During the Mexican Revolution, he left the country and went to the United States, where he lived for two years, returning to Mexico in 1913. In 1920, he married Maria Antonieta de la Macorra but became a widower a few years later, having had no children. He became a Mexican citizen on 29 December 1933.
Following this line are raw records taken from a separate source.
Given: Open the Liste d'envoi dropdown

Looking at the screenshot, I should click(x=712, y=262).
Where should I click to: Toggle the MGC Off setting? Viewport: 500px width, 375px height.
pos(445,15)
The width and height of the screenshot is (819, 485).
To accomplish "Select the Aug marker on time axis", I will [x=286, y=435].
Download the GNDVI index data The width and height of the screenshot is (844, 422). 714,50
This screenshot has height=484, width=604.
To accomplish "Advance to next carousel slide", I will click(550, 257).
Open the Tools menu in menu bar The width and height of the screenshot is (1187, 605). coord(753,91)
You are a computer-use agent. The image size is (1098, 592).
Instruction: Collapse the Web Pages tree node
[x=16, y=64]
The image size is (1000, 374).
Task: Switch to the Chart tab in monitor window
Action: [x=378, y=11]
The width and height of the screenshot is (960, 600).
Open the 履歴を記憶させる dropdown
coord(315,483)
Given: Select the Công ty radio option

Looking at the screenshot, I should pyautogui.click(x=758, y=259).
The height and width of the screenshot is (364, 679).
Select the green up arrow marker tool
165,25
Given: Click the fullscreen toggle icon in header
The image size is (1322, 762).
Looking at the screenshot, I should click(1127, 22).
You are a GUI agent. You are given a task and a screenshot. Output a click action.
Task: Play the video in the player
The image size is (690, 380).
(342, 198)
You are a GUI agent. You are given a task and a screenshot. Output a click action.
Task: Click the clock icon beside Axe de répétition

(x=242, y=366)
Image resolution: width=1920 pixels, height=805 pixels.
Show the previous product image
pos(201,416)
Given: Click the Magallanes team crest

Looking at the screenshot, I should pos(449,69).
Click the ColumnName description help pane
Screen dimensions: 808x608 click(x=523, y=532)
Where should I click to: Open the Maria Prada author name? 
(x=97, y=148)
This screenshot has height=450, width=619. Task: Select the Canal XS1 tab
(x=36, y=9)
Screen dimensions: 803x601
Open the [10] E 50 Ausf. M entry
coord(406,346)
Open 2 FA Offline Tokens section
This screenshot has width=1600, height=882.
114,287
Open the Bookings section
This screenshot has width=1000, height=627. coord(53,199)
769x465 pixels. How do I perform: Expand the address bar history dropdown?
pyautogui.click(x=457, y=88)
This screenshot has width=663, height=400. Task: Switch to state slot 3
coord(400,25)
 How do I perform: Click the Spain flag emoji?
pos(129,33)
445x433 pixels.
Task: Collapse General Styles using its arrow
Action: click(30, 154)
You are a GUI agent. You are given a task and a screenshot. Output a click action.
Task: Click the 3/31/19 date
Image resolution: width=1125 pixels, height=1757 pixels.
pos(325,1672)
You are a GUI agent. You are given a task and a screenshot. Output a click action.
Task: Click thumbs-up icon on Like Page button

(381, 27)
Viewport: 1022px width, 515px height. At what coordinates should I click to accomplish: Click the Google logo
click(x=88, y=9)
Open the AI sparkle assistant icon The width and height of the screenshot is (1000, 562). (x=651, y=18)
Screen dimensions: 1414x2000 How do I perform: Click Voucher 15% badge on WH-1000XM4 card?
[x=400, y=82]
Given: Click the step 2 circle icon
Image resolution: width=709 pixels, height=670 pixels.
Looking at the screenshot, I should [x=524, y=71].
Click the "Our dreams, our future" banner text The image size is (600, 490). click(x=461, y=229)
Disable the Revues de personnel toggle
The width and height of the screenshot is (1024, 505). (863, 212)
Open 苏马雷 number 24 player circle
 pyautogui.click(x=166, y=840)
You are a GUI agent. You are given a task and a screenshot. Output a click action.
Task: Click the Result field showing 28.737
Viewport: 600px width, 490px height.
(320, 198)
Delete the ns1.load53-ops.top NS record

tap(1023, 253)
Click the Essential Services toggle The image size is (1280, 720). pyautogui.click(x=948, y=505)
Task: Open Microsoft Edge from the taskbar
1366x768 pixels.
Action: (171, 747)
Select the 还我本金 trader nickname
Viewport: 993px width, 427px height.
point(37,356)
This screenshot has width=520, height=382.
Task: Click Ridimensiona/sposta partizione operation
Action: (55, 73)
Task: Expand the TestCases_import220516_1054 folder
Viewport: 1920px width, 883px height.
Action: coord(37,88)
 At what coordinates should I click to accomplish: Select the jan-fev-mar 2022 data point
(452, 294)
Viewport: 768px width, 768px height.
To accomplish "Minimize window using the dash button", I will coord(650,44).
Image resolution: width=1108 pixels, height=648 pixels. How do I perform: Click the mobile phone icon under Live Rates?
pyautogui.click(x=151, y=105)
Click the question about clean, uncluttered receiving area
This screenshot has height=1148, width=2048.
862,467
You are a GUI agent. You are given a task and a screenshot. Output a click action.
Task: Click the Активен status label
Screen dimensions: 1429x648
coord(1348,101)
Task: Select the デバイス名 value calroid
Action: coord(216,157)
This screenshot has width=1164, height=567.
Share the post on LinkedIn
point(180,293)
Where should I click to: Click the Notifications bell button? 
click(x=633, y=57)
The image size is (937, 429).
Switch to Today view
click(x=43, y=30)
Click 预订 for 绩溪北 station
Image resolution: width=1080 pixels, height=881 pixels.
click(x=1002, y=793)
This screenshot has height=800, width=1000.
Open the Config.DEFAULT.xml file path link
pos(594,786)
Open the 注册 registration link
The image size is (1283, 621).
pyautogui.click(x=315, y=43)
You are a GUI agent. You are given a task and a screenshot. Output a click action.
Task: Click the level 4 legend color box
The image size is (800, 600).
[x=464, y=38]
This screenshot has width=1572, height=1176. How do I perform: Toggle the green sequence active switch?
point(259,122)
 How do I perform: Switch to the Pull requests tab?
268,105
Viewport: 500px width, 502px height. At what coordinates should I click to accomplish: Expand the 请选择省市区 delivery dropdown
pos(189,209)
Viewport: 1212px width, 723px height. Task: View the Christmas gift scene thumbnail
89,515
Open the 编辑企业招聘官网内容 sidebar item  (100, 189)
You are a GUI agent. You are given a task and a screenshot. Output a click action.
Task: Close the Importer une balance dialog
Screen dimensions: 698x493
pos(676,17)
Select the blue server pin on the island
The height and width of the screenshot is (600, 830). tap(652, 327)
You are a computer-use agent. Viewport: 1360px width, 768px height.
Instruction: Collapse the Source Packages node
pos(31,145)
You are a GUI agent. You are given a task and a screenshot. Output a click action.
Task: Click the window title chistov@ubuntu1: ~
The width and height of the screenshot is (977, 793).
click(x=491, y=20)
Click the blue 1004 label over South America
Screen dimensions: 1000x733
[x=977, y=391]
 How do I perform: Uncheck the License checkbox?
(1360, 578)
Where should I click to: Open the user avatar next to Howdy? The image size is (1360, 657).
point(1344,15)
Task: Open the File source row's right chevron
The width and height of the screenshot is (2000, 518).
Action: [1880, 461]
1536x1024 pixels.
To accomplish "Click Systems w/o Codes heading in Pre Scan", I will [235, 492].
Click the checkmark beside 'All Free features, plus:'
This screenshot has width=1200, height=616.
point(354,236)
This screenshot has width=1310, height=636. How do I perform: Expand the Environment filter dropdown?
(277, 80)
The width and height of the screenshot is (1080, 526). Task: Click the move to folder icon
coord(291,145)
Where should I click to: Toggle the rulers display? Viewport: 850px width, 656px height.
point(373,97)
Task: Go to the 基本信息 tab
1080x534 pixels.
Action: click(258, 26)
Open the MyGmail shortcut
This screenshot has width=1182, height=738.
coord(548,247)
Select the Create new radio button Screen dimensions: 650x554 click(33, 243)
From the 1950s, Mayer had conceived the idea of donating his collection of fine and decorative arts to Mexico. Finally in 1963 he set up a trust fund, and the Bank of Mexico was chosen as the fiduciary for the establishment of an art museum in Mexico City. At the same time a sponsor was found among the people closest to him. According to the wishes of Franz Mayer, the contract established that the trusteeship would create a library, organize exhibitions, competitions and conferences.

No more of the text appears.